WHAT THE TASK ASKS:
Nothing but the lines from the one with "Image resolution: width=1456 pixels, height=821" down to the one with "Open settings for CELUM Media Library" should be returned, exactly and with both ends included, from the material below.

....................

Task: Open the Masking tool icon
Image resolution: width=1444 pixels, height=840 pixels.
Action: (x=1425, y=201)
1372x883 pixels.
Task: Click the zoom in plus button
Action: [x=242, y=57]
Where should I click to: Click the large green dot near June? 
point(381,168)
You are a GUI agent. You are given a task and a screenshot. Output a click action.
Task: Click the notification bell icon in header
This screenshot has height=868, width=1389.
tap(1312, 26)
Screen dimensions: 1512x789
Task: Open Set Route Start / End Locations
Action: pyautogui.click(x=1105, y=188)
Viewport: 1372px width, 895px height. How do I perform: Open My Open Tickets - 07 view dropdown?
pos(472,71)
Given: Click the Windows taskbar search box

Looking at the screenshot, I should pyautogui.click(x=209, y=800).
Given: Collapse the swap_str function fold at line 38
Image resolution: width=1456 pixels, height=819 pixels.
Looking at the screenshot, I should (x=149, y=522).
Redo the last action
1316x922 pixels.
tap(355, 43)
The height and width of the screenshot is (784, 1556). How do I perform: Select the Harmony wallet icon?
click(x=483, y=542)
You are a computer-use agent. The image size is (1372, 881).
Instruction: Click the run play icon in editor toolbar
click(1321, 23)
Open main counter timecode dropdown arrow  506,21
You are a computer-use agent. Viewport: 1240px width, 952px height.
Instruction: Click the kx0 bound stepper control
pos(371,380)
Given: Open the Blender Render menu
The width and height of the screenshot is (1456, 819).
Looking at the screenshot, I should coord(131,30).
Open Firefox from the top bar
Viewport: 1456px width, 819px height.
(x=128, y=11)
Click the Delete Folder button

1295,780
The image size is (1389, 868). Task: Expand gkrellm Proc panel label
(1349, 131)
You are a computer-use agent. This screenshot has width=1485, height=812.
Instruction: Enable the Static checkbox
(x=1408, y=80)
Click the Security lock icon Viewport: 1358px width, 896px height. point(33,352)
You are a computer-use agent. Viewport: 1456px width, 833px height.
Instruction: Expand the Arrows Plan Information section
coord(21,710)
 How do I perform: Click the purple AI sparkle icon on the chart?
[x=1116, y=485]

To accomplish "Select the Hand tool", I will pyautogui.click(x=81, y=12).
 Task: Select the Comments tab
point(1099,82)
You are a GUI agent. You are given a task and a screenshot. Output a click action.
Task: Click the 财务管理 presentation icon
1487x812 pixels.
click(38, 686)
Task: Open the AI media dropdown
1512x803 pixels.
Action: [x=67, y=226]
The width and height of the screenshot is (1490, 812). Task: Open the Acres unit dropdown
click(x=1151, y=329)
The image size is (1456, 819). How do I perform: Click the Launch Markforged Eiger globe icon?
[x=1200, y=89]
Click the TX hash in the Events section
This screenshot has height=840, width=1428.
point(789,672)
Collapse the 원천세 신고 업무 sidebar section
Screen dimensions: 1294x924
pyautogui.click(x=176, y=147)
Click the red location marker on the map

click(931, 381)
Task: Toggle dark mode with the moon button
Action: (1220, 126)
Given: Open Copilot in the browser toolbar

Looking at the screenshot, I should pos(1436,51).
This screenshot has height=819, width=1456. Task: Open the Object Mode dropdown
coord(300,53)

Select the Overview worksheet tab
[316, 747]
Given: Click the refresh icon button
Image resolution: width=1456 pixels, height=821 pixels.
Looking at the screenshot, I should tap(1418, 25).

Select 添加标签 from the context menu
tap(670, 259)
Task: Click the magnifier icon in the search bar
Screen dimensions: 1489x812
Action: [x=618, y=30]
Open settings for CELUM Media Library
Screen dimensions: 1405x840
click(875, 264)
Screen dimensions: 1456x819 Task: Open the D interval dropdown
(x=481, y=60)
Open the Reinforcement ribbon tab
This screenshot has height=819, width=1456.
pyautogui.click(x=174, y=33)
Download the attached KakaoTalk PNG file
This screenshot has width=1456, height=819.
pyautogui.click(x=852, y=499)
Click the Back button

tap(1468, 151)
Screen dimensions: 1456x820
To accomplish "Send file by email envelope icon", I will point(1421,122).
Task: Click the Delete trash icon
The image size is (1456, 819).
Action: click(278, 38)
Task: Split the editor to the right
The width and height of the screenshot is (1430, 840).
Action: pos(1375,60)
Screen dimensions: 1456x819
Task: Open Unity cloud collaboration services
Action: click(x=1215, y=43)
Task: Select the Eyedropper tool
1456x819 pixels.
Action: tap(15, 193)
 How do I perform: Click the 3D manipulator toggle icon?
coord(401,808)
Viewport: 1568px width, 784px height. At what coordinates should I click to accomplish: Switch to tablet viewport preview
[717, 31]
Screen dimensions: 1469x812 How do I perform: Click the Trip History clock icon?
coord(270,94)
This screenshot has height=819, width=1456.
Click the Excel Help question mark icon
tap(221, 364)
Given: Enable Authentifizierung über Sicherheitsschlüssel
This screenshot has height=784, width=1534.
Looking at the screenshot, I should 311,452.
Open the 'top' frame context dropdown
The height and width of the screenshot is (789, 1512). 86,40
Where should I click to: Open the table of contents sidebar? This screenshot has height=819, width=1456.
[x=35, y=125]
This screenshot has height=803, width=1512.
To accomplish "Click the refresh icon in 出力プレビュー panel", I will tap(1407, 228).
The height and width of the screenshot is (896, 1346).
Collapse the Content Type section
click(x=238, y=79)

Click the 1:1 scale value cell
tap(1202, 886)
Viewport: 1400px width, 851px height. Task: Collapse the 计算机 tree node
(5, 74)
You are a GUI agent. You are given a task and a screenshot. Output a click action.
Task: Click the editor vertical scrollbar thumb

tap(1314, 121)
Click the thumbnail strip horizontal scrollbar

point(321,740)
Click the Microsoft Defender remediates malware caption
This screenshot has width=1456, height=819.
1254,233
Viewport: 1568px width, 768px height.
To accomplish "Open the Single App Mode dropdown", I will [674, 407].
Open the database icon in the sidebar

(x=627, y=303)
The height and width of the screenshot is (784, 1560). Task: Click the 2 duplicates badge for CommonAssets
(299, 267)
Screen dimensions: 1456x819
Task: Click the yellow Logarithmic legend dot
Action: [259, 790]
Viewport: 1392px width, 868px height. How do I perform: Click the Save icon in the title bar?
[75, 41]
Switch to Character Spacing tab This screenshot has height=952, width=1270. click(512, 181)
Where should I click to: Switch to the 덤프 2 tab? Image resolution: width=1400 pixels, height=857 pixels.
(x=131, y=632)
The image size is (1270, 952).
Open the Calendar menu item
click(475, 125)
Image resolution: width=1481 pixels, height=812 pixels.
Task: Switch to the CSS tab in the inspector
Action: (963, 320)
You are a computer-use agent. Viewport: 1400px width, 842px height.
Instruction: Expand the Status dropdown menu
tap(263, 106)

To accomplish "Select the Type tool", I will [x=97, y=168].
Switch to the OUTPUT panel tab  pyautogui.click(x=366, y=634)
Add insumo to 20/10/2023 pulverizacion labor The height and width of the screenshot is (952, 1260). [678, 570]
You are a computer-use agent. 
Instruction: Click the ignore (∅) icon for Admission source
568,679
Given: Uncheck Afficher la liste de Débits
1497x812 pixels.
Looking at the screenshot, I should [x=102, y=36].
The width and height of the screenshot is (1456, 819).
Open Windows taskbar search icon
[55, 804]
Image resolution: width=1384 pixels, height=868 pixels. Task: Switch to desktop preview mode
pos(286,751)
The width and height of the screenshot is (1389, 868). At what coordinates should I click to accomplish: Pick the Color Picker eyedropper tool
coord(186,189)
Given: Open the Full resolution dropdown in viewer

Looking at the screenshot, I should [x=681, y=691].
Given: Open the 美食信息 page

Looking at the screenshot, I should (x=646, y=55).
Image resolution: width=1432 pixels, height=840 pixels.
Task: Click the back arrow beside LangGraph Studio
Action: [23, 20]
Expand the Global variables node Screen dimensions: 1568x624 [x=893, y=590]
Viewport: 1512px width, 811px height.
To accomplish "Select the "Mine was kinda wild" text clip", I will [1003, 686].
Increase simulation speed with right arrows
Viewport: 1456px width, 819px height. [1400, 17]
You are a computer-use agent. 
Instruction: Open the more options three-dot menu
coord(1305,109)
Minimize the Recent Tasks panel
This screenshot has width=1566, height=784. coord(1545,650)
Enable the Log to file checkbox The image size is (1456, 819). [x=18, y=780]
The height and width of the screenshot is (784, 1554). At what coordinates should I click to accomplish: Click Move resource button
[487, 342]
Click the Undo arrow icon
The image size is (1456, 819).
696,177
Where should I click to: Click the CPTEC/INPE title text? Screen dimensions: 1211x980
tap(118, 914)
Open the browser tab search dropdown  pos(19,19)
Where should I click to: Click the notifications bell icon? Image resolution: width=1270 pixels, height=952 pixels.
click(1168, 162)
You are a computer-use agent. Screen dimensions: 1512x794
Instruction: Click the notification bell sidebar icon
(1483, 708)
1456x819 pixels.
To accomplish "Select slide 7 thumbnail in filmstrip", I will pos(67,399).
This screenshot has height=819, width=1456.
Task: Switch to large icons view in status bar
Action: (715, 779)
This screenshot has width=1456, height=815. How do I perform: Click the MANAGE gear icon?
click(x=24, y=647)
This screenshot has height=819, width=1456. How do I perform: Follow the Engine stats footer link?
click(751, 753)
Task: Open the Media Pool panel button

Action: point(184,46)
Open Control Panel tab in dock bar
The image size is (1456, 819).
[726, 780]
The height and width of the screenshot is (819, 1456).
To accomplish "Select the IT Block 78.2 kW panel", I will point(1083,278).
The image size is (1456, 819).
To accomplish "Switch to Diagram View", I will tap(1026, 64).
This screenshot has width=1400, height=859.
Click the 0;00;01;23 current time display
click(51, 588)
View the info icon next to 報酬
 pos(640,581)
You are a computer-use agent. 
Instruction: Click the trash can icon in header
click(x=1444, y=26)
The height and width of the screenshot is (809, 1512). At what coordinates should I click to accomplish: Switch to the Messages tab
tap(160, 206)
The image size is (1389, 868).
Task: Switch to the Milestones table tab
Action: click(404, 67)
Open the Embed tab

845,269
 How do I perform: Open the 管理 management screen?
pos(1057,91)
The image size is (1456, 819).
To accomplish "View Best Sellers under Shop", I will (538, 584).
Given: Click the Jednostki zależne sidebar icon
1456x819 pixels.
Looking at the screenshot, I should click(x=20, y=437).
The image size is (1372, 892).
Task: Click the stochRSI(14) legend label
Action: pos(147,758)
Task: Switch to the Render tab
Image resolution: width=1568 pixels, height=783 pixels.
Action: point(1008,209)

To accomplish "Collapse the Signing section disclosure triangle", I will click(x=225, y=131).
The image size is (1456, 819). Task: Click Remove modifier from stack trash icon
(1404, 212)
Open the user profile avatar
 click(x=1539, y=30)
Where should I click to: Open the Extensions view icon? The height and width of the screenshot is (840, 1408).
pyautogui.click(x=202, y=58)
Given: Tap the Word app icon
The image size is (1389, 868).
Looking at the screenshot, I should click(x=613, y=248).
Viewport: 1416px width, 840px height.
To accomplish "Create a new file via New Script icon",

....................

RESULT OF THIS EXERCISE:
Image resolution: width=1456 pixels, height=821 pixels.
Looking at the screenshot, I should tap(1418, 25).

Select 添加标签 from the context menu
tap(670, 259)
Task: Click the magnifier icon in the search bar
Screen dimensions: 1489x812
Action: [x=618, y=30]
Open settings for CELUM Media Library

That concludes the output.